My Path to Understanding and Freedom from Suffering

In my approach, which echoes the Buddhist approach, we create suffering in our minds.  We react to Life with resistance and struggle instead of simply allowing it to be.  Once we see what we are doing and start planting positive seeds...our internal lives will change and therefore will our external lives.   We will eventually learn to use the mind  with the approach of looking at suffering and seeing it for what it is, to transform it into a higher level of awareness.

  • We have a perception that our worlds are negative and painful
  • We recognize and accept the sense of suffering as very real
  • We see that painful life circumstance is not the cause but our reaction to it is
  • We see the mind as the source of suffering
  • We learn to control the mind
  • We plant and water  seeds of peace, happiness, joy, compassion and love
  • Suffering gives way to Love and the Ultimate Reality
Do We Need to Learn From Suffering Or Can We Bypass that Step?

In Andersen's approach , we are asked to deny the first bullet.  Instead of "perceiving" the world as negative and painful...don't give those experiences that seem negative and painful any of your attention. Don't focus on the negative.  If you walk down the street and you see someone crying in pain on one side of the road and another person laughing with joy on the other side...ignore the one crying and focus on the one laughing.

This is very counterintuitive to the Buddhist teachings of "Suffering Exists' and the importance of service and compassion. Still...does it offer a more direct route to the Ultimate truth?

Life : Not The Cause of Suffering

What if we were to skip those first two bullets in my approach all together,  and go right to "We see that painful life circumstance is not the cause of suffering but our reaction to it is". This takes us right to Andersen's main point: The first cause is always mental. What we are doing in my approach is coming to the realization by going through the negative experience  that the life experience is not causing me suffering...my response to it is.  When I respond mentally and emotionally to life circumstance that is the problem. 

What if we came to that realization without actually having to go through a painful experience?
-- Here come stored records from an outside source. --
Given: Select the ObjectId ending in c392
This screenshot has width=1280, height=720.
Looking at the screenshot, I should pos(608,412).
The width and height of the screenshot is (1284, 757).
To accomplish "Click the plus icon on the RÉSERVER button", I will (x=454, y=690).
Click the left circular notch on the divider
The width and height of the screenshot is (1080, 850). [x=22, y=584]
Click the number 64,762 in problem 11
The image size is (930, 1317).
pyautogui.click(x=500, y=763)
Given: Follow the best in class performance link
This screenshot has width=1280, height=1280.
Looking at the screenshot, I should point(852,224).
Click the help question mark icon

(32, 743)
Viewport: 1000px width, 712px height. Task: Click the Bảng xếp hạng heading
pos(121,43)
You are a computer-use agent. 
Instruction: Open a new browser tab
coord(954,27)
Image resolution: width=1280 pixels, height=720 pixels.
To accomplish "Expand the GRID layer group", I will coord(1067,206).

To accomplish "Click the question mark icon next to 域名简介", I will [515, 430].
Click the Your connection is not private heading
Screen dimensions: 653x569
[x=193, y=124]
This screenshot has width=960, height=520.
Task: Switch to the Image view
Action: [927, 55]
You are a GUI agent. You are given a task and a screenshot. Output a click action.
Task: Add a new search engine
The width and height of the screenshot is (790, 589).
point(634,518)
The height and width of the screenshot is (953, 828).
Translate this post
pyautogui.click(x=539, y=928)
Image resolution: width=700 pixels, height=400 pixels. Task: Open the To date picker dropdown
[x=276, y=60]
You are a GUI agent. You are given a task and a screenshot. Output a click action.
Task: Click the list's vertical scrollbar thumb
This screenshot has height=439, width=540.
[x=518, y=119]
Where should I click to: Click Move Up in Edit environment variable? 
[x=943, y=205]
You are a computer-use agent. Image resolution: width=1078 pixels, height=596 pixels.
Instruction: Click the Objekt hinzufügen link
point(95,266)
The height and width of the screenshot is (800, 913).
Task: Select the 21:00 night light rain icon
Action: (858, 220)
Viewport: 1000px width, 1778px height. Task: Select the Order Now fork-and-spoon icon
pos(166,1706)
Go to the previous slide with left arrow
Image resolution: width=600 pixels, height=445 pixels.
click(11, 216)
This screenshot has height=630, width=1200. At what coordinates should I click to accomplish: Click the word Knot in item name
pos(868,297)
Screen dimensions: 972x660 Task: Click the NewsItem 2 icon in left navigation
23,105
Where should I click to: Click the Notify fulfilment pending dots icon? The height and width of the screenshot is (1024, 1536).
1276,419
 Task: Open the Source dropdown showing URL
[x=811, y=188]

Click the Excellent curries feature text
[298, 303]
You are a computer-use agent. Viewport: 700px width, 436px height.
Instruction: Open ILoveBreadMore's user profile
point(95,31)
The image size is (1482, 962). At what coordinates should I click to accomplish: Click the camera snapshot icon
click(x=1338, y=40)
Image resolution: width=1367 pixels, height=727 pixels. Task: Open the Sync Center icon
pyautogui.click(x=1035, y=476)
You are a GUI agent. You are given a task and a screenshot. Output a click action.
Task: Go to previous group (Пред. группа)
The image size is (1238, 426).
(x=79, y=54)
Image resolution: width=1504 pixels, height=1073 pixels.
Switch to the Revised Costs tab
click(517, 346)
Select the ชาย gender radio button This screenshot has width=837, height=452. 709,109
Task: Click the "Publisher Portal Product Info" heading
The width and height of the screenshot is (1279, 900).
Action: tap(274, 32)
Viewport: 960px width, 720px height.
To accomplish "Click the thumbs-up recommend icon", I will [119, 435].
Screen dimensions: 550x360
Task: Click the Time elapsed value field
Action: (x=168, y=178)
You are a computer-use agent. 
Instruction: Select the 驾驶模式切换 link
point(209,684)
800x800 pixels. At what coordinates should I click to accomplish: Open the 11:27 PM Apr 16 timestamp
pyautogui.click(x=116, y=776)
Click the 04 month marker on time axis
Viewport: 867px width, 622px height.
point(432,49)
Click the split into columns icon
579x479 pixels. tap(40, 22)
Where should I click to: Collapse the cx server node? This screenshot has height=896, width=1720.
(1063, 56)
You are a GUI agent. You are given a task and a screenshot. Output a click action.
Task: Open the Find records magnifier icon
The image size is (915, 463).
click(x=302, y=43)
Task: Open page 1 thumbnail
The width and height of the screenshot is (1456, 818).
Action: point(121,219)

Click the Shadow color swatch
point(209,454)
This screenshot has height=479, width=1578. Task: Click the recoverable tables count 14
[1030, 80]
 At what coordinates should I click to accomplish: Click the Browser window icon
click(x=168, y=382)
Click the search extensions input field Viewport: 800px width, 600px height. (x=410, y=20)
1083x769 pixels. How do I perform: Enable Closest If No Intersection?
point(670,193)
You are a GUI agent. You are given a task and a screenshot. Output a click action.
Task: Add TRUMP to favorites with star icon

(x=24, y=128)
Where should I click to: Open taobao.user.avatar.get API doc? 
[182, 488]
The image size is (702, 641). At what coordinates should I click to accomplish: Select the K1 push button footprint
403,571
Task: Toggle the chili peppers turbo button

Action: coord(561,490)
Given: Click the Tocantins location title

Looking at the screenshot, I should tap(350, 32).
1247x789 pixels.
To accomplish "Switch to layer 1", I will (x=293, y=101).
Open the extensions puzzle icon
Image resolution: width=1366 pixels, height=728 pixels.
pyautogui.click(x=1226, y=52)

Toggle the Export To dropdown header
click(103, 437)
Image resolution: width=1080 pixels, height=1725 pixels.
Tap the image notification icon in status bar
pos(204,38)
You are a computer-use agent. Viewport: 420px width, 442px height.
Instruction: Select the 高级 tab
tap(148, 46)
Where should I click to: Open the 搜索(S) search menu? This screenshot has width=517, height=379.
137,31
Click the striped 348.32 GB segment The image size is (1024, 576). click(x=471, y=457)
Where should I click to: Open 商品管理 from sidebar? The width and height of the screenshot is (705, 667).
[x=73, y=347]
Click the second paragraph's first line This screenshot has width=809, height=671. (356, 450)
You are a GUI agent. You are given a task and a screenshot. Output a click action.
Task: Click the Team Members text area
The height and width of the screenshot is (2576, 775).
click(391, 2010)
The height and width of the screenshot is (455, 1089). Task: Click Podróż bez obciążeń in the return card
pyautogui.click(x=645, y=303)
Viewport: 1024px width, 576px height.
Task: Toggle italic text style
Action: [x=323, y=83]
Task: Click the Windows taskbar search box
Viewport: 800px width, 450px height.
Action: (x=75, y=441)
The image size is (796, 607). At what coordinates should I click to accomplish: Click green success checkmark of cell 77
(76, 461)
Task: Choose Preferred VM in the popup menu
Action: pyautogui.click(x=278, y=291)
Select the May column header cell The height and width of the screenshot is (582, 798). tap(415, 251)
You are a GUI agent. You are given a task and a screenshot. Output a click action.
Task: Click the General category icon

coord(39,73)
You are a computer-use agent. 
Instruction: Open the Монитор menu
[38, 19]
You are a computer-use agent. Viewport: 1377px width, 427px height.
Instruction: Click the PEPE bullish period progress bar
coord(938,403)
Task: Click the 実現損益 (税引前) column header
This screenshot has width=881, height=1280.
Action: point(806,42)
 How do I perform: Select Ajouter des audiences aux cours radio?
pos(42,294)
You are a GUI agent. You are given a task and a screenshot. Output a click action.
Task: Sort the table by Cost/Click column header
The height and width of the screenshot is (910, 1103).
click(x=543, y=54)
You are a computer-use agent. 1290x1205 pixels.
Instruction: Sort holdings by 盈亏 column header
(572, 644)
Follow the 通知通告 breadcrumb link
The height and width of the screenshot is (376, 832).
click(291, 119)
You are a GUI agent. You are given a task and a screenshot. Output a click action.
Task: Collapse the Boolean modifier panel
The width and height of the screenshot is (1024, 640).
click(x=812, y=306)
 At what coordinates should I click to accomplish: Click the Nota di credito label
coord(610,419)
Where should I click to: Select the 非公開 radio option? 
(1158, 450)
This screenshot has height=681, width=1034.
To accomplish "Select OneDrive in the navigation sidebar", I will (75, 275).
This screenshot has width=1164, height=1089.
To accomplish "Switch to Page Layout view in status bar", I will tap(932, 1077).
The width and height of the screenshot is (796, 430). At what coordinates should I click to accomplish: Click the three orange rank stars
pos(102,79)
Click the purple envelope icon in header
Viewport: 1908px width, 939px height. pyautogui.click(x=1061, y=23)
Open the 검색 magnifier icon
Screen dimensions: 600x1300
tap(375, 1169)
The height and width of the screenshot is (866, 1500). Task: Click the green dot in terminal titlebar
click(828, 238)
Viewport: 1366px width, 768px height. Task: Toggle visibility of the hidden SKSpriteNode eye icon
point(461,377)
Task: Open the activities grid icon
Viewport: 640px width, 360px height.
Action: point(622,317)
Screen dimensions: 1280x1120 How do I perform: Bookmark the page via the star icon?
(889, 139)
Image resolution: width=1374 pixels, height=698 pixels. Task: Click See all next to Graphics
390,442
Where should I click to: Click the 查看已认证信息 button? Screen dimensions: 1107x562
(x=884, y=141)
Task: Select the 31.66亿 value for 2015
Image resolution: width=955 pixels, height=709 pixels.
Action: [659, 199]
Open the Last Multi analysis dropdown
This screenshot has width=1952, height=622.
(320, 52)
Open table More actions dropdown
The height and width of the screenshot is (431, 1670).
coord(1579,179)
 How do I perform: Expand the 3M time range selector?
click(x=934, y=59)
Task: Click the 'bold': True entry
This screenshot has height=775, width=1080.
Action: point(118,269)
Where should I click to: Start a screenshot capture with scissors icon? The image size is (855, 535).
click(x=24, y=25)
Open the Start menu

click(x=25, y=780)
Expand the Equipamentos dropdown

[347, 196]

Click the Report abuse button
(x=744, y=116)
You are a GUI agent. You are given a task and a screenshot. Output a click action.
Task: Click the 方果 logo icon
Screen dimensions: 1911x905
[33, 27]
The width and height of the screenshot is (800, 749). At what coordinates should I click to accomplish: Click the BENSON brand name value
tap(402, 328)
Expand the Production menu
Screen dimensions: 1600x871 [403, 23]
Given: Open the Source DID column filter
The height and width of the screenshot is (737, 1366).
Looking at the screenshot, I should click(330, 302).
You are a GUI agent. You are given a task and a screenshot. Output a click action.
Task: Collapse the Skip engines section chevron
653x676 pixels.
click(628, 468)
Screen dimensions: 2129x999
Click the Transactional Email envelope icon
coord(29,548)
Andersen also says that the life experience is not the cause of suffering...the life experience came from mind, as a result of it rather than our thoughts being simply a reaction to it.

Both approaches state clearly then...that the mind is the source of suffering, not life and what it gives us to deal with. If we learn to control the mind and start planting and watering healthy seeds we will have a healthy life.

Indirect Route to the Same Truth?

My approach, however, seems to be the long way around the pond in comparison to Andersen's. Andersen tells us we do not need to learn from suffering if suffering was never anything we had to deal with in the first place beacsue it was never anything "real". If we stopped believing in it and knew it wasn't real. His focus says we do not need to recognize suffering, accept it, or learn from it if we see that it is all just an illusion  in the mind.  We can go right to learning that our life is what we plant in our minds. We just need to plant healthy and real  seeds instead of negative ones (unreal, only illusion)  and we will never have the illusion of  painful experience to learn from.  We already learned what needed to be learned.

According to ACIM: that would be...
Nothing real can be threatened
nothing unreal exists
Herein lies the peace of God.
 
Hmmm! complicated, I know. I am not sure if this teaching his led me away from my present approach to understanding suffering but it certainly made me question.  I need to think more on this.
 
 
All is well!
 
 
ACIM ( 2007) A course in Miracles: Combined Text. Foundation For Inner Peace.

Andersen, Uell S.. Three Magic Words . BN Publishing. Kindle Edition.